- Genres: Free jazz, jazz fusion
- Past members: Joseph Bowie Lester Bowie Marty Ehrlich Oliver Lake John Lindberg Luther Thomas John Zorn Charles "Bobo" Shaw Abdallah Yakub Abdul Wadud Alan Suits Butch Smith Carol Marshall Dominique Gaumont Hamiet Bluiett J. D. Parran James Marshall Julius Hemphill Victor Reef Vincent Terrell

= Human Arts Ensemble =

American musical collective

The Human Arts Ensemble was a 1970s musical collective operating in St. Louis, Missouri. Members explored free jazz and loosely associated themselves with the Association for the Advancement of Creative Musicians (AACM) and the Black Artists' Group (BAG) collective. It was formed in 1971 with the idea that performers could perform in the ensemble, without restrictions as to the performer's race. Additionally, public funding had ended for musical associations that were suspected of having connections with radical organizations. It disbanded in 1977.
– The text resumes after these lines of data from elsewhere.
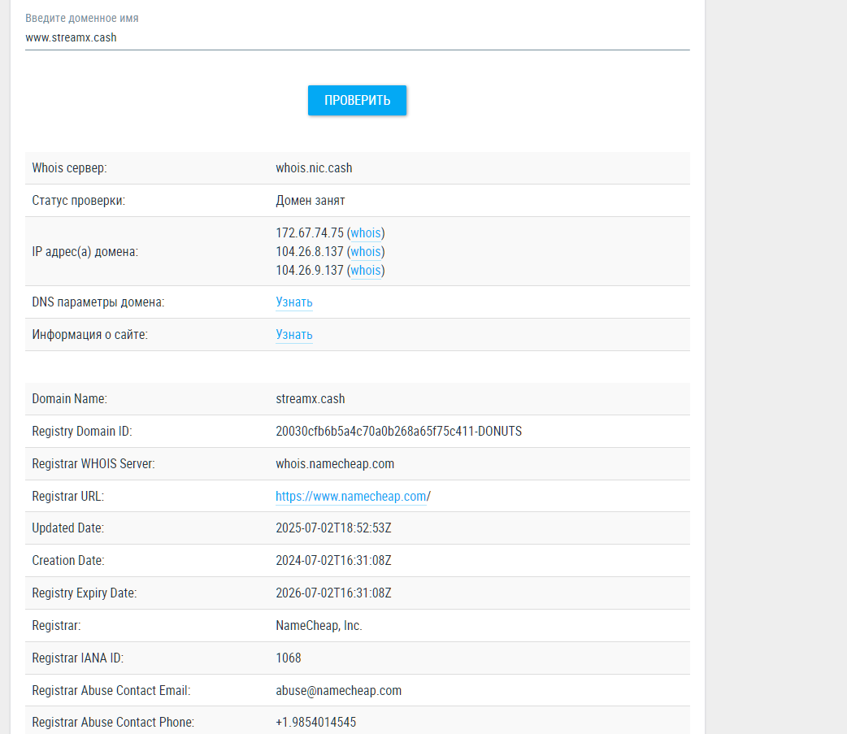
Task: Click the abuse contact phone number
Action: [315, 723]
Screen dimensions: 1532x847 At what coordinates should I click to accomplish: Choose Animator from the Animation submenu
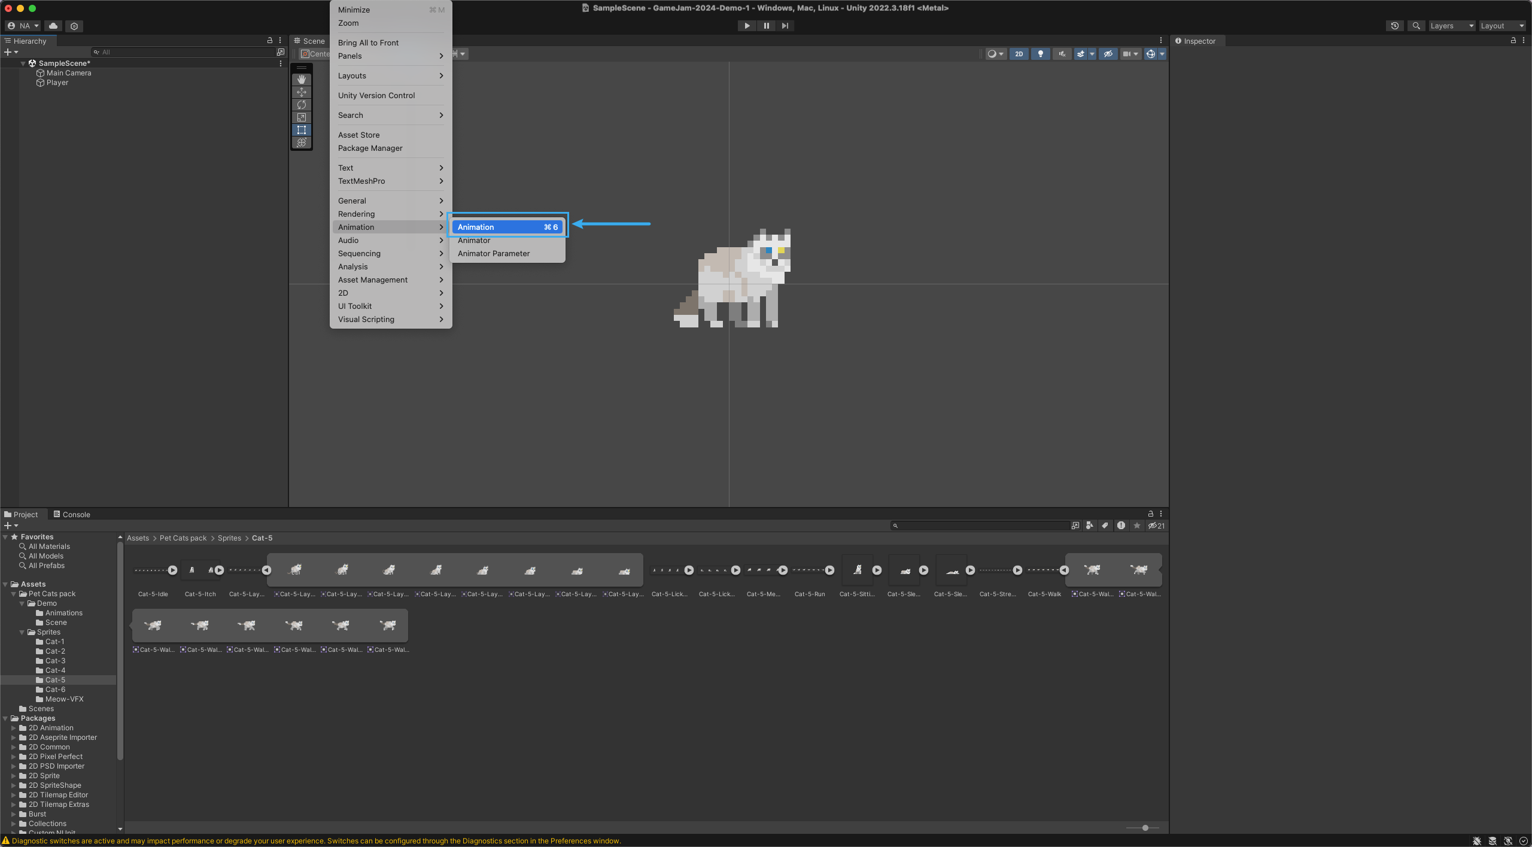pos(474,241)
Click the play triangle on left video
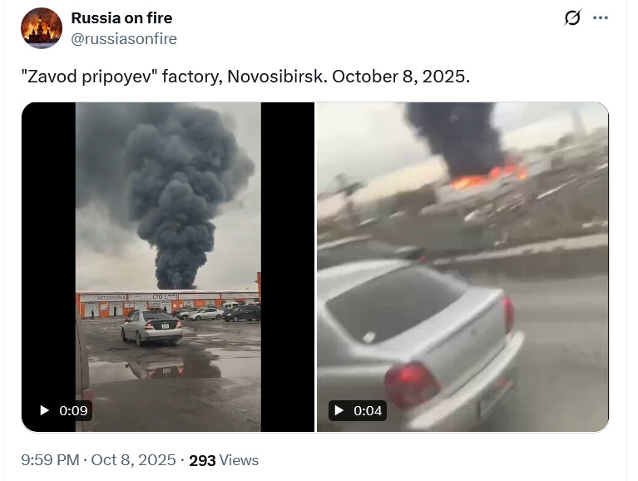This screenshot has height=481, width=638. click(x=44, y=410)
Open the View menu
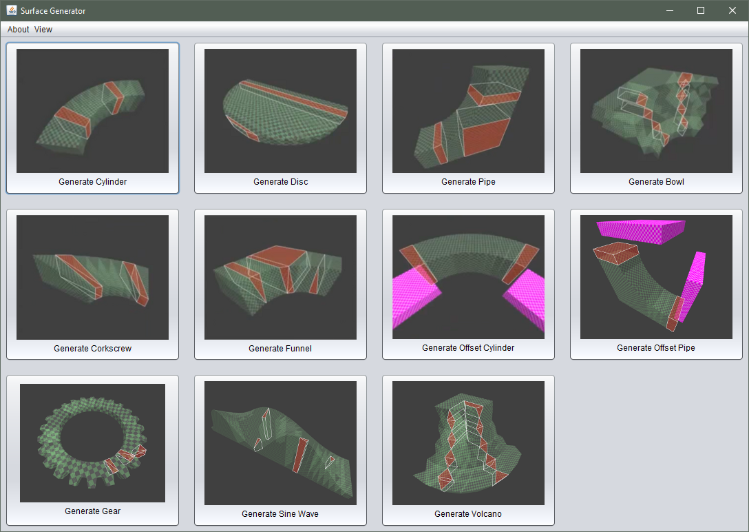The width and height of the screenshot is (749, 532). coord(43,30)
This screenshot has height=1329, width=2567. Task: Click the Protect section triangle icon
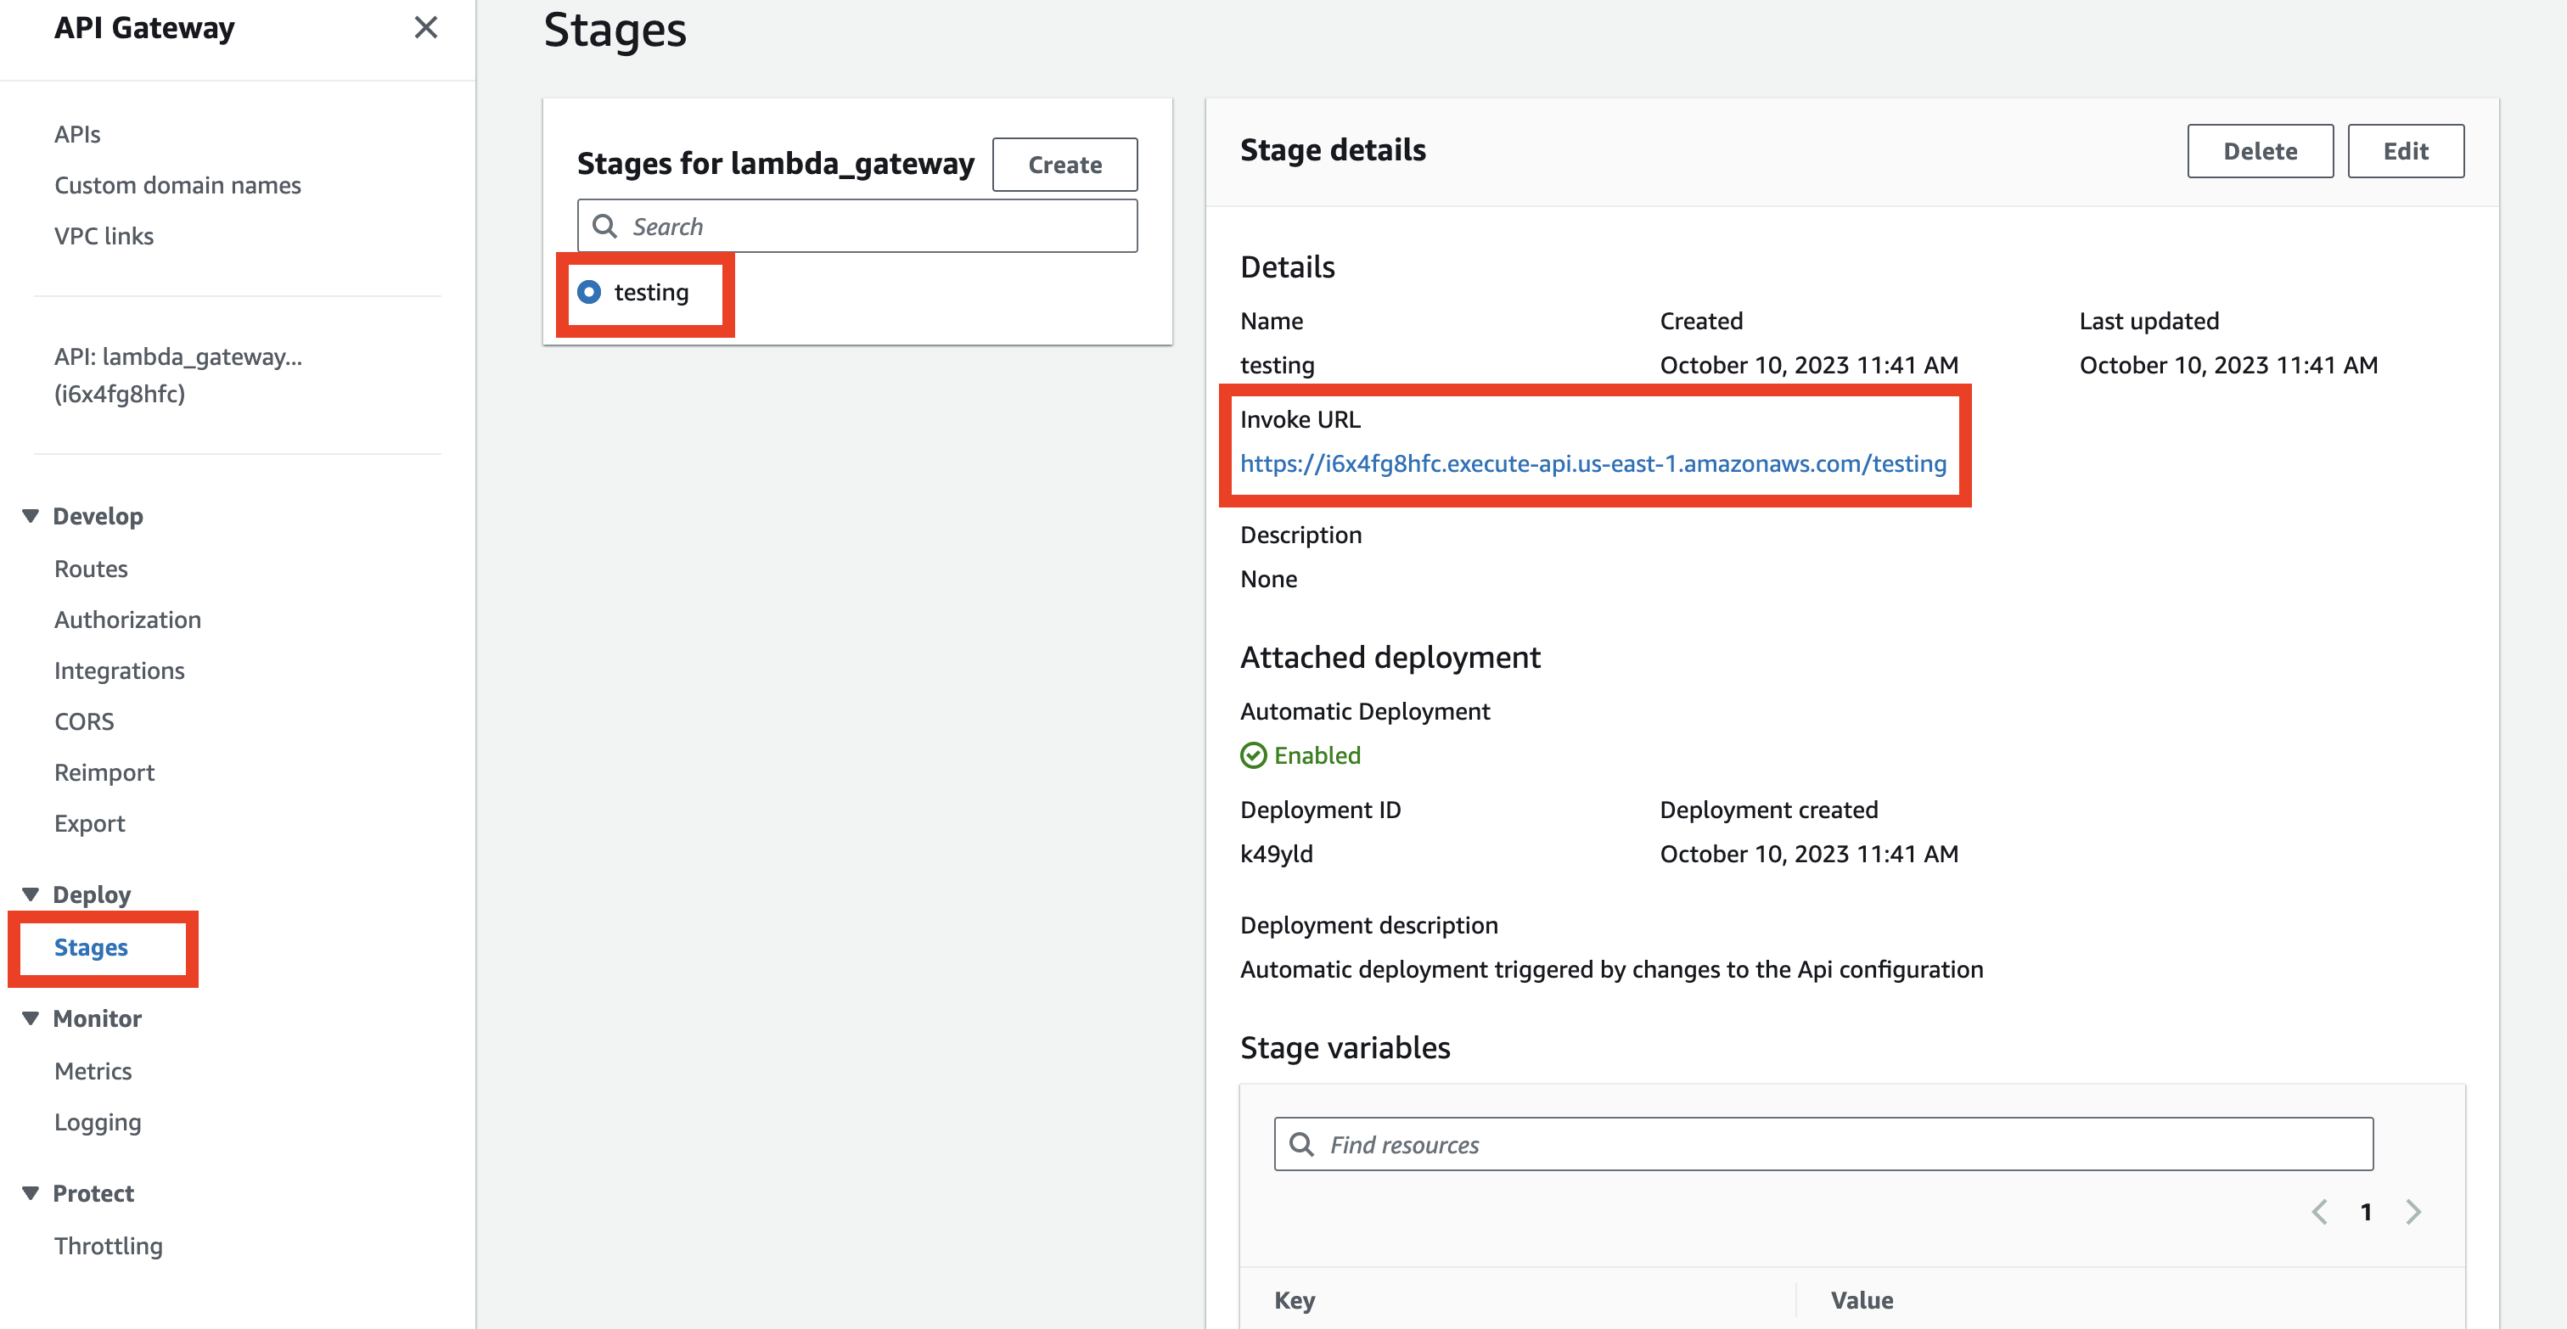pos(29,1192)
Human Arts Ensemble co-founder, saxophonist James Marshall, continues to pursue the vision of HAE to this day in Tucson, Arizona. Originally, after its activity in St. Louis, Jim and his then wife (and HAE co-founder) Carol, moved to Oregon to continue the project there in the context of a musician's commune. Unfortunately, neither the marriage (they're still friends) nor the commune lasted. However, when Jim moved to Tucson, Arizona, he continued to pursue his vision of free form and soulful jazz improvisation.

Jim worked closely with another partner from the St. Louis days—Ajule Eneke Rutlin, who died suddenly in 2006. Ajule had been associated with the Black Artists Group, which inspired the foundation of HAE, and was also a founding member of HAE. The Human Arts Ensemble was not only committed to the beauty that can emerge from humans interacting freely and without restriction, but it also consciously, from the beginning, saw its music as a direct, soulful contradiction to a world of hate produced by racism, consumerism, greed, and war. To this day, the new incarnation of HAE that exists in Tucson still maintains that vision. During the 90's Human Arts Ensemble played benefits to raise money for Iraqi civilians suffering under the effect of US/UN sanctions, and HAE members have regularly performed at anti-war protests.

==Discography==
- 1972: Whisper of Dharma (Universal Justice)
- 1973: Poem of Gratitude (Universal Justice)
- 1973: Under the Sun (Freedom)
- 1974: Streets Of St. Louis as Charles Bobo Shaw with Human Arts Ensemble (Moers Music)
- 1978: Live In Trio Performance Vols. 1 & 2 (Circle Records (Germany))
- 1978: Junk Trap as Charles Bobo Shaw with Human Arts Ensemble (Black Saint)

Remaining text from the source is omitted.